The backend reads X-API-Key from the request. If the selected provider requires a user key and none is present, the API rejects the run before creating external traffic. If a key is supplied, the execution thread passes it into call_llm. If no user key is supplied for a provider that has a server-side environment key, the client falls back to that environment key.
That makes the backend stateless with respect to user provider credentials. It stores runs and results, not secrets.
The provider abstraction
The provider client is intentionally small. Two dictionaries map provider names to environment variable names and OpenAI-compatible base URLs:
provider -> env var
provider -> base URL
The request body uses /chat/completions style payloads: model, messages, and temperature. Groq, Gemini, OpenAI, and DeepSeek fit that shape directly. Anthropic needs a provider-specific header, so the code handles that one conditional near the HTTP call.
This is a pragmatic kind of abstraction. It does not invent a full provider SDK. It notices that the providers expose similar enough HTTP surfaces and keeps the integration at that level. Adding another provider mostly means adding a base URL, an env var name, and frontend model options.
The tradeoff is that “OpenAI-compatible” does not mean identical forever. Providers differ on auth headers, model names, rate-limit behavior, response formats, streaming support, and error bodies. EvalBoard’s wrapper maps common errors like 401, 402, 429, timeout, and 5xx into LLMError, but a production-grade version would need provider-specific test coverage and probably a stricter response adapter.
Secrets and trust boundaries
BYOK has a real security tradeoff. Keeping keys in browser storage avoids server-side secret persistence, but browser storage is not a high-security key vault. If the frontend has an XSS vulnerability, stored keys are exposed. If the user shares a machine, keys may persist longer than expected.
For this project, the tradeoff was acceptable because EvalBoard is a developer tool and the goal was to avoid storing third-party credentials on the server. The UI makes the key path explicit, the backend does not log keys, and the database schema has no place for them.
The more robust future version would offer choices: ephemeral per-run keys, encrypted server-side key storage, provider OAuth where available, or workspace-level managed keys. But those are different products. For the portfolio version, BYOK demonstrated the privacy-aware pattern without building a secrets platform.
What Django contributed
Django’s role here is not flashy, but it is important. The run creation view is the policy gate. It can reject missing keys, validate the dataset, create the durable run record, and pass the secret only into the execution boundary. The model layer remains clean because secrets never become model fields.
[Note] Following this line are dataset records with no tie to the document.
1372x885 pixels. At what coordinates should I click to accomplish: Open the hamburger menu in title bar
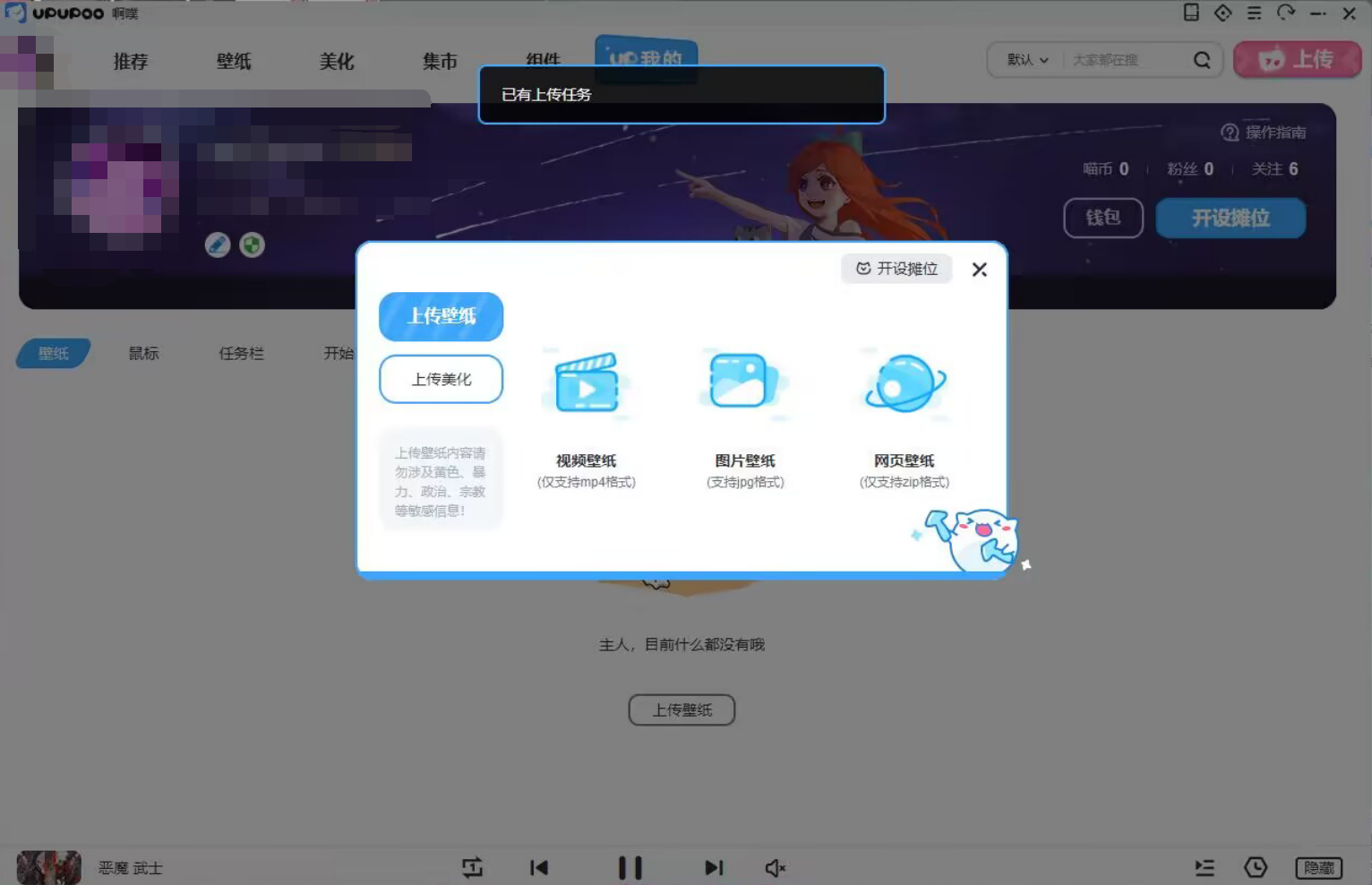point(1254,13)
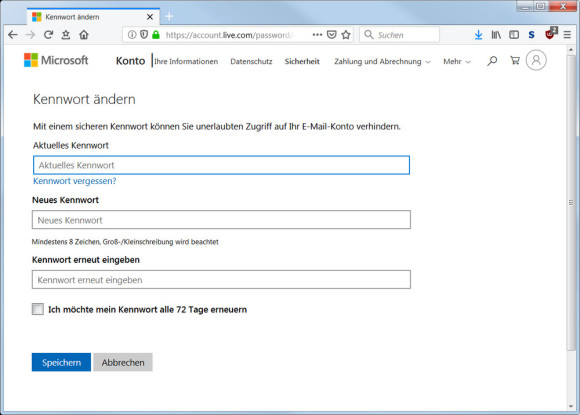Click the browser reload icon
Screen dimensions: 580x415
48,35
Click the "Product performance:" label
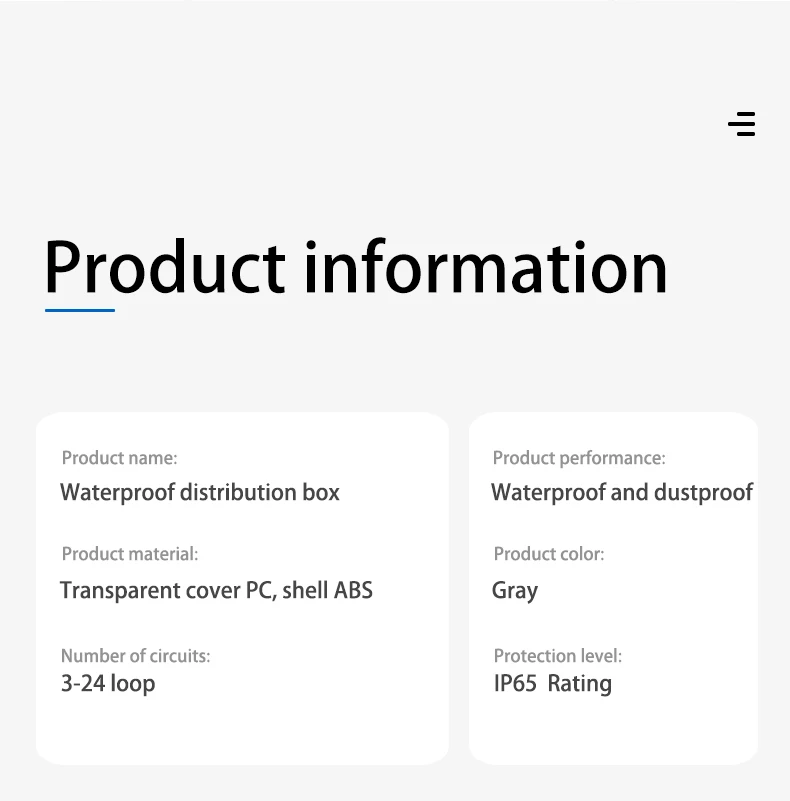 tap(579, 458)
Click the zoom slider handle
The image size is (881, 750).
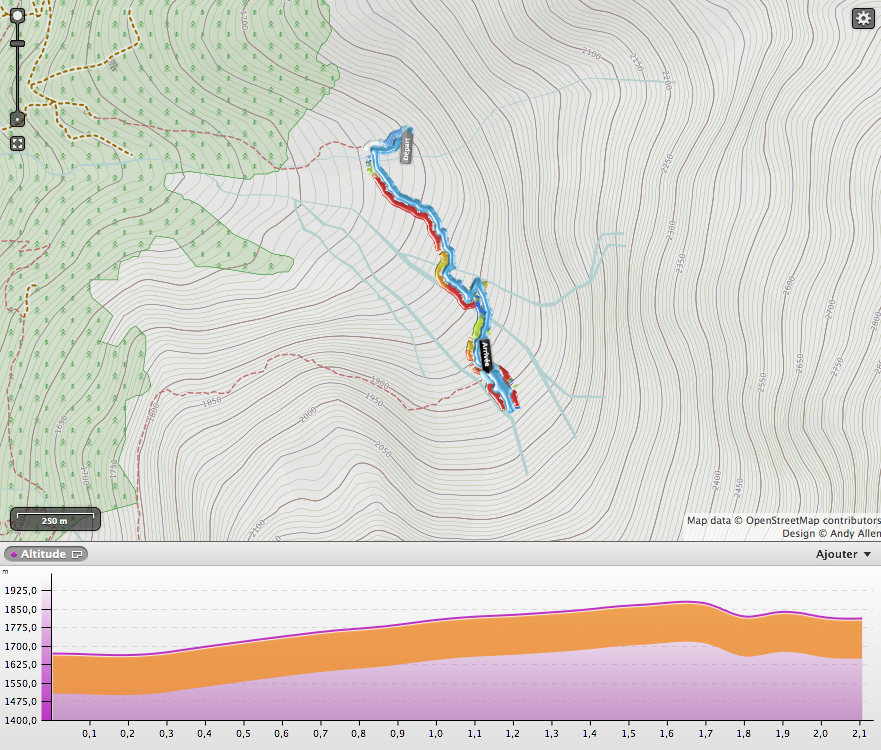(17, 44)
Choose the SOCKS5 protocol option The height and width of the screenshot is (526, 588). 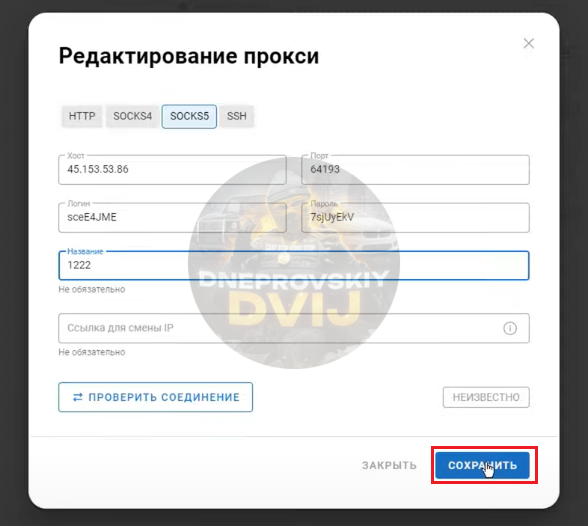pos(189,116)
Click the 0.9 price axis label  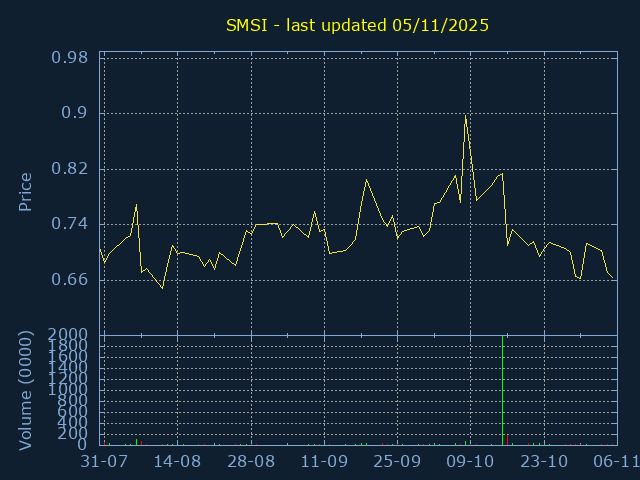pyautogui.click(x=74, y=113)
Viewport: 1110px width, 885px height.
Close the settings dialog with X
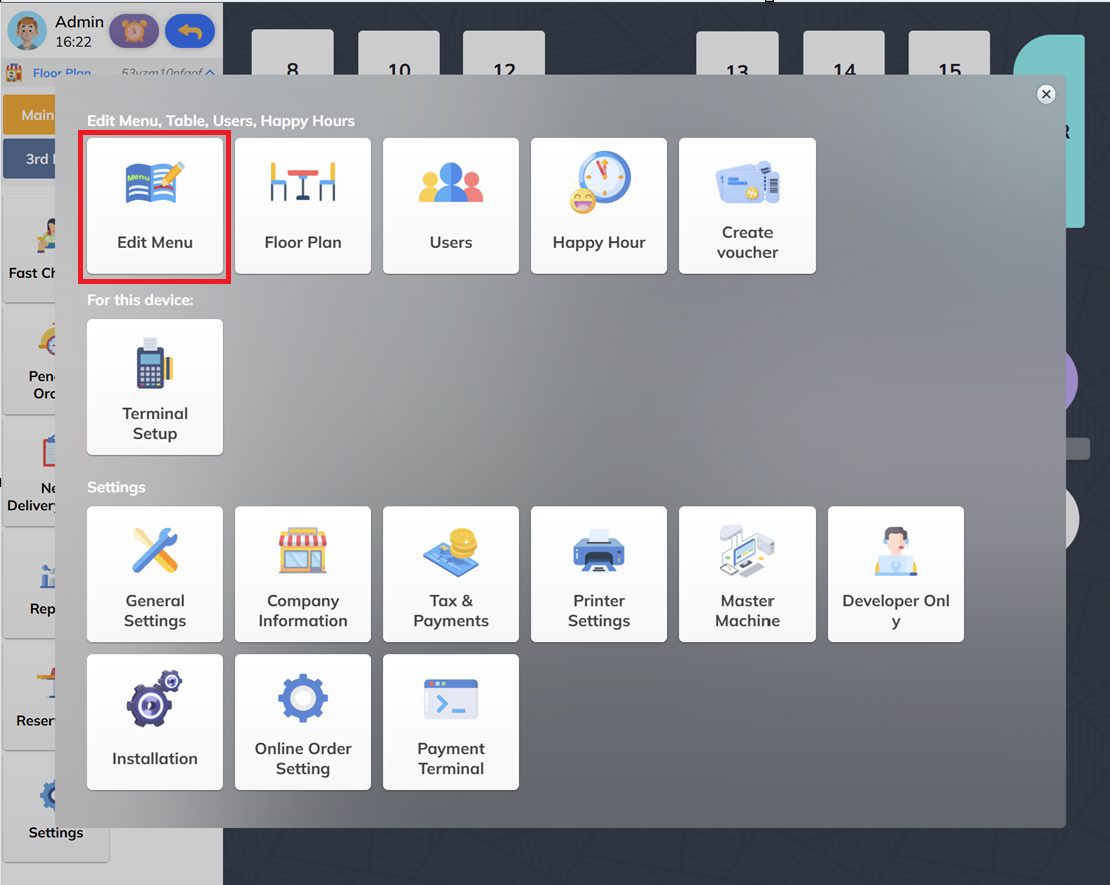click(1046, 94)
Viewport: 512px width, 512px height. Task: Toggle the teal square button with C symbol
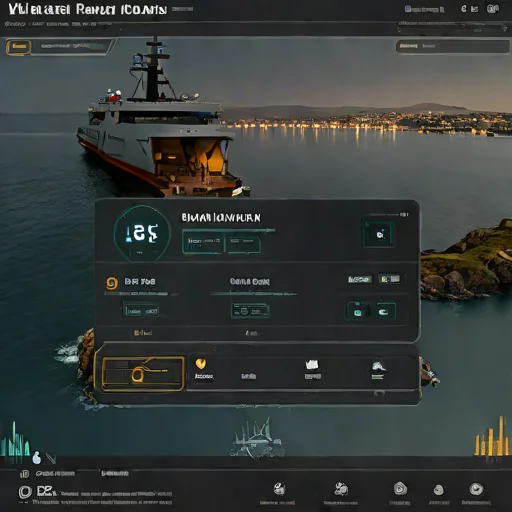point(386,311)
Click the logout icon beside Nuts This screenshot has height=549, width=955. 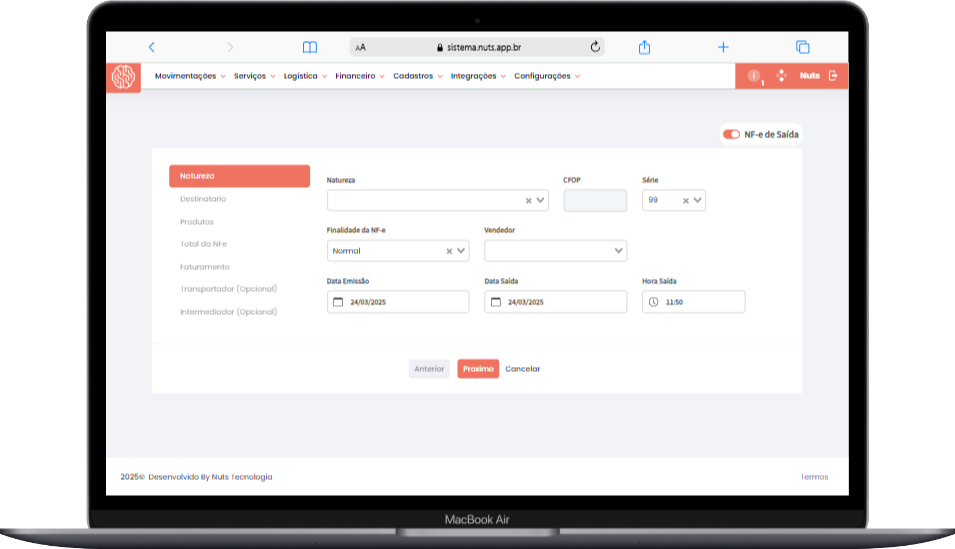tap(833, 76)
The lesson I took from this part is that privacy decisions should show up in the data model. If the database has no api_key column, many classes of accidental persistence disappear. You still have to handle request logs, error logs, frontend storage, and transport security, but the core storage boundary is clear.
Good BYOK architecture is not just “send a header.” It is a product decision, a backend policy, a frontend storage decision, and a data model omission. EvalBoard kept those pieces small enough that I could reason about them directly.